Exposure to extreme heat can cause illness and even death. When the heat index reaches 90 degrees, sun stroke, heat cramps, and heat exhaustion become risks, particularly for people who do physical work outdoors. Risks increase and become more serious for more people as the temperature rises; the National Weather Service suggests local heat advisory warnings when temperatures exceed 100 degrees and excessive heat warnings when temperatures rise above 105 degrees.

According to the report, construction workers account for a third of heat-related occupational deaths. Texas and Florida, the two states with the highest concentrations of construction workers, are expected to see an additional month’s worth of days with a heat index above 90 degrees by mid-century, the report finds.

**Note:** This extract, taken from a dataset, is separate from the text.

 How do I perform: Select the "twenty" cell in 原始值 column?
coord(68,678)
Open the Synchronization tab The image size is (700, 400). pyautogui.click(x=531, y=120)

The UCS points out that, in the agriculture industry, migrant farmworkers in particular face barriers to preventing heat-related injuries: harsh working conditions, often a lack of health insurance, and, in some cases, immigration status.

Cities in general will face an unprecedented increase in intense heat, largely due to the “urban heat island effect,” meaning characteristics of cities such as the lack of trees and abundance of heat-retaining materials like asphalt, cement, and pavement cause cities to be hotter than surrounding suburbs and rural areas. But within cities, the effects of intense heat disproportionally harm residents who are not white, who are experiencing poverty, or who are homeless, according to the report.

The researchers point out the 1995 Chicago heat wave, which led to more than 700 deaths, is “seen as not simply a natural disaster, but a societal one as well, with isolated, elderly African Americans suffering a disproportionate death toll because they were unable to flee overheated, non-air conditioned apartments.”

Climate change and global warming contribute to other dangers, such as wildfires, that place outdoor workers and homeless people at heightened health risk when they breathe in smoke. Kate Wheeling and John Upton reported for Pacific Standard on the 2017 Southern California wildfires and their effects on vulnerable populations:

David Ewing wears a bright white dust mask, his face behind it puffy and red, as he sits on a stone bench in downtown Santa Barbara, California. A fine layer of ash covers the pavement at his feet, dirty residue from wildfires ravaging the region.

“When I woke up yesterday I couldn’t breathe,” says Ewing, who is homeless and has been diagnosed with cancer. He spent the previous night sleeping behind a Saks department store. “This stuff is just wiping me out.”

Jack Herrera wrote for Pacific Standard about an organization’s efforts to quell the impacts of wildfire smoke on farm workers in late 2018 by providing masks to wear while they continued to labor in the fields, even as public school students and others were told to stay home or indoors:

Even though California’s labor laws call for employers to determine if conditions are too harmful for farmworkers to work, [Lucas] Zucker [of the Central Coast Alliance for a Sustainable Economy] says that state officials rarely travel to rural areas to enforce these protections. “Even though they have that guidance, there’s essentially no teeth behind it,” he says.

And climate change may be contributing to the opposite kind of weather as well: Emily Moon’s story about the 2019 polar vortex in New England and the Midwest illustrates how the nearly 200,000 unsheltered people in the U.S. are in disproportionately great danger of health risks even in the winter. Some researchers suggest a recent increase or change in the pattern of these types of extreme cold weather events are linked to climate change in addition to extreme heat events.